#### MATERIALS PROVIDED ####

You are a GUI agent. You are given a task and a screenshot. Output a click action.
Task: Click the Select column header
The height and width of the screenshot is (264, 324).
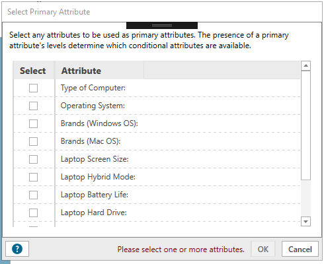33,71
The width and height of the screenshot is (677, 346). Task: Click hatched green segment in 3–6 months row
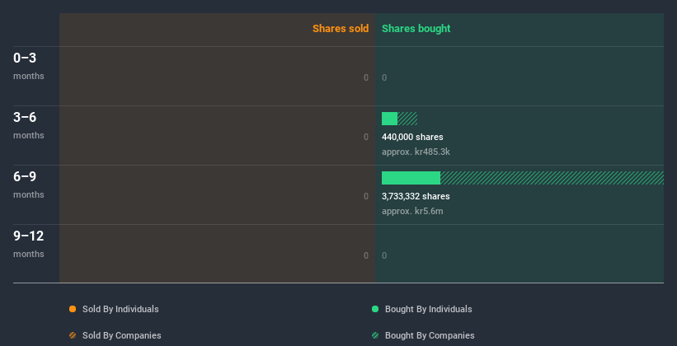[407, 119]
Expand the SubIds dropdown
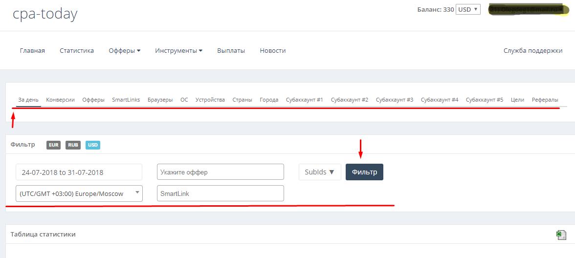Viewport: 575px width, 258px height. click(319, 172)
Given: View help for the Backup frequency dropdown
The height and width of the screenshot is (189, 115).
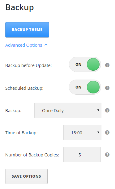Looking at the screenshot, I should pyautogui.click(x=107, y=110).
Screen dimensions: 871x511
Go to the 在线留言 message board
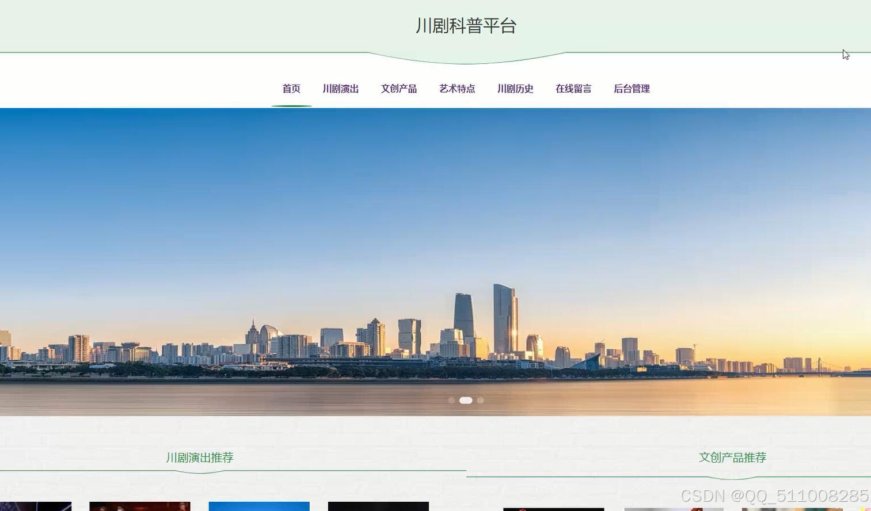573,88
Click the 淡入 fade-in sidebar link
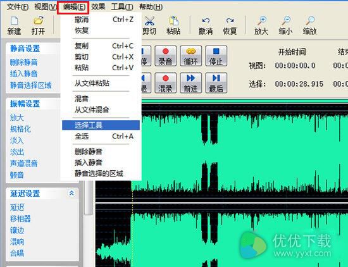The width and height of the screenshot is (348, 267). 16,140
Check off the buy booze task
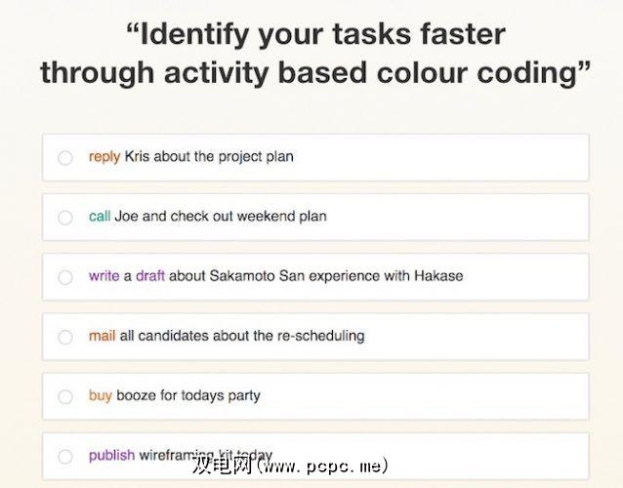This screenshot has height=488, width=623. tap(65, 397)
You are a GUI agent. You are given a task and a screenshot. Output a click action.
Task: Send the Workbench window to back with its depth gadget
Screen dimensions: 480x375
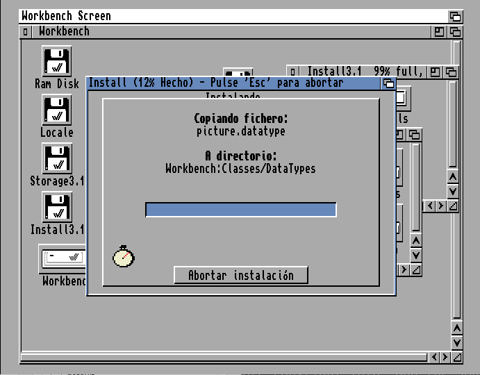point(455,32)
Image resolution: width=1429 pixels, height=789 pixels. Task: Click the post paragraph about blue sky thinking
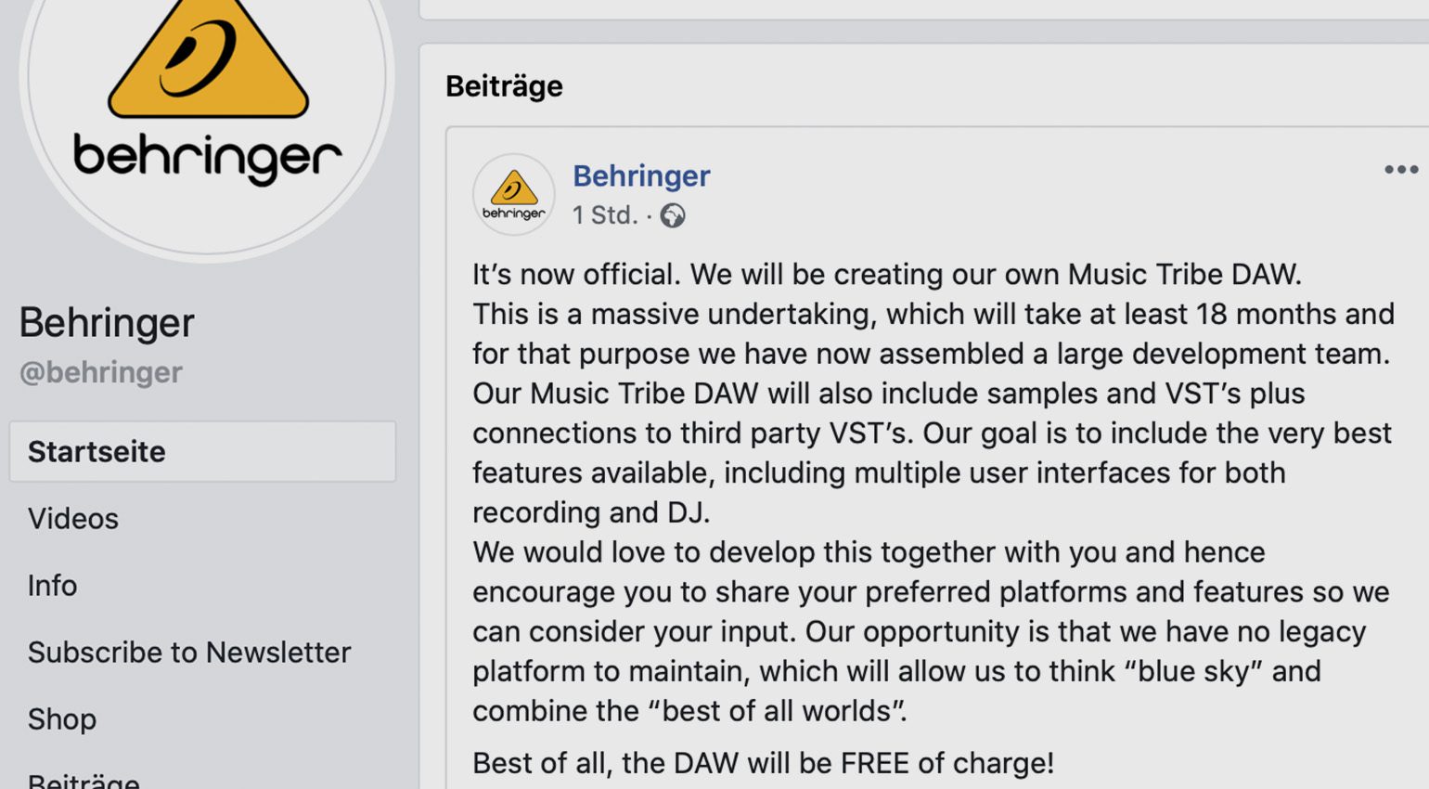coord(931,631)
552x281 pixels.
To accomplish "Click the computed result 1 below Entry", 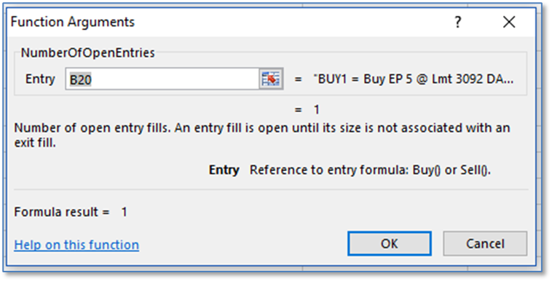I will click(317, 110).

####

→ TASK: Your reply should consist solely of the lines above from the line containing "The width and height of the screenshot is (677, 346)." up to and including the line containing "Screen dimensions: 871x511", reproduced exactly, minus the pictures.

→ RESPONSE BELOW:
The width and height of the screenshot is (677, 346). Task: Click hatched green segment in 3–6 months row
[407, 119]
Expand the SubIds dropdown
Viewport: 575px width, 258px height. click(319, 172)
Given: View help for the Backup frequency dropdown
The height and width of the screenshot is (189, 115).
Looking at the screenshot, I should pyautogui.click(x=107, y=110).
Screen dimensions: 871x511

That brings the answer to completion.